И я, уже не помня себя, не замечая своих же слов, уже целую твою шею, сомкнутые, обиженные губы, холодные щеки. И давлю твою грудь через свитер, поочередно, то одну, то другую. Ты сидишь неподвижно, не мешаешь, но и не поддаешься. Ты мстишь мне. Пусть, пусть я теперь тебя раздеваю, да? Пусть я задираю твой свитер. Пусть теперь я лезу к твоим лопаткам, да? А ты даже не отодвинешься от спинки кресла. И не будешь реагировать на то, как я засасываю твою мочку, сладкую, эту маленькую мандаринку. Но губы твои приоткрываются, закрываются глаза, ты рывком поворачиваешь голову – и губы наши превращаются в единый бесформенный клубок, который пульсирует, напоминая столкновение разгоряченной лавы

с пропитанной солнцем землей. И вот уже не понять, где лава, где земля. Все стало единым. И два языка наших – сведенный мост через бездну. Мост друг в друга.

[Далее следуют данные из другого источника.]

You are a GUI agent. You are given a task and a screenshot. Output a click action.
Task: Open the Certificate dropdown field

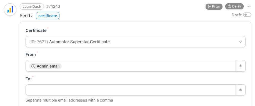[136, 42]
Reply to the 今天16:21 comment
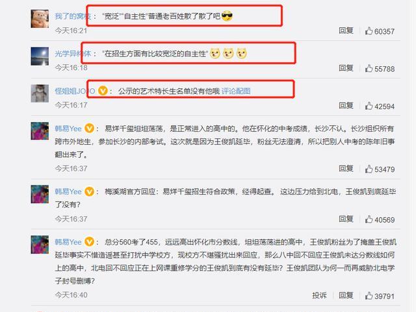The height and width of the screenshot is (312, 416). pos(346,30)
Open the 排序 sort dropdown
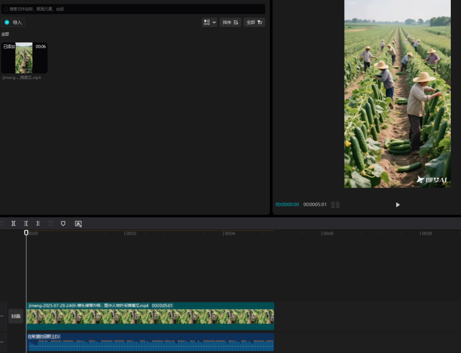The width and height of the screenshot is (461, 353). point(230,22)
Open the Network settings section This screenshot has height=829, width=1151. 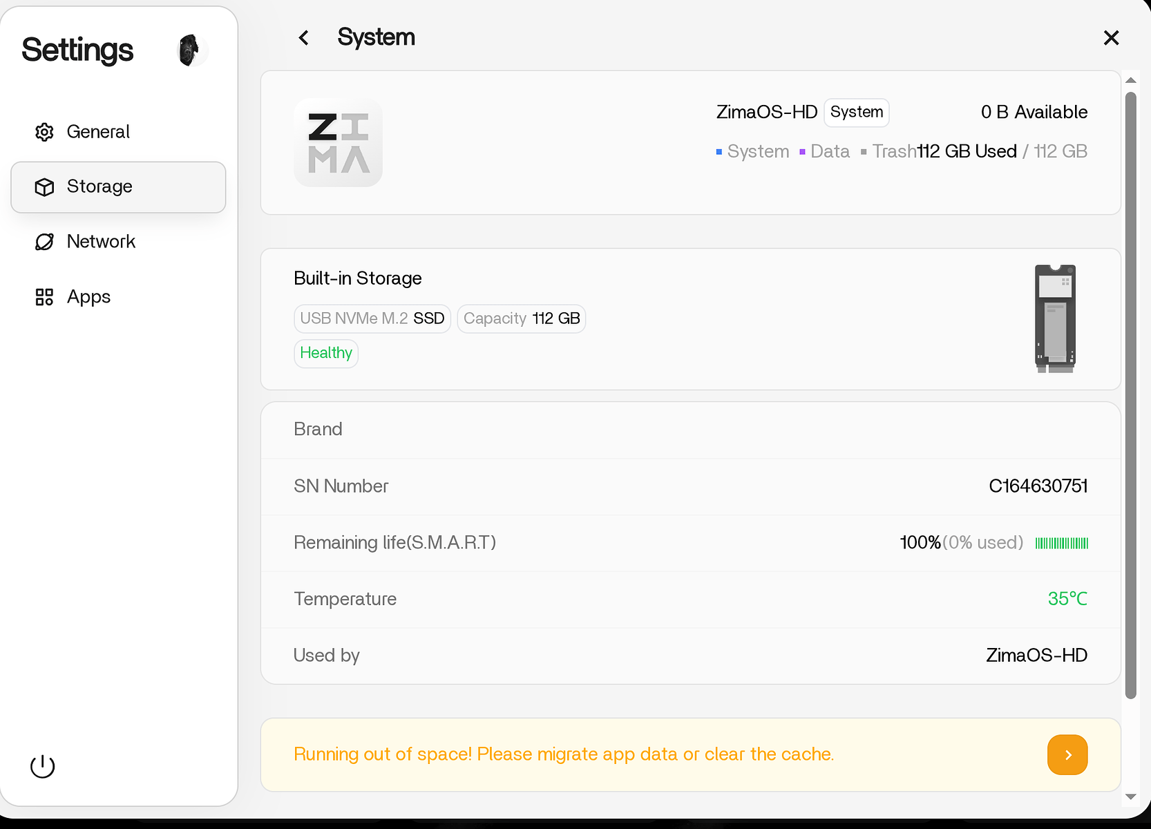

Мы едины, ты слышишь?! Я принимаю твой жар в себя, и пусть от меня останется только обугленная арматура, я беру его. Томатный хруст, я слышу его. Томатный сок закипает у меня в груди, лопаются пузыри, все вокруг бурлит. И тонет в нем моя жизнь, плавится. Ты пахнешь кипящим томатным соком, ты сделана из него. Дай же еще губ, дай еще языка! Суй его глубже, оближи мою душу, откуси от нее ломоть! И трещит твоя куртка под моими пальцами… Ну, хватит, хватит… Давай… спокойнее… Мы так задохнемся… Хватит… Нам пора… пора…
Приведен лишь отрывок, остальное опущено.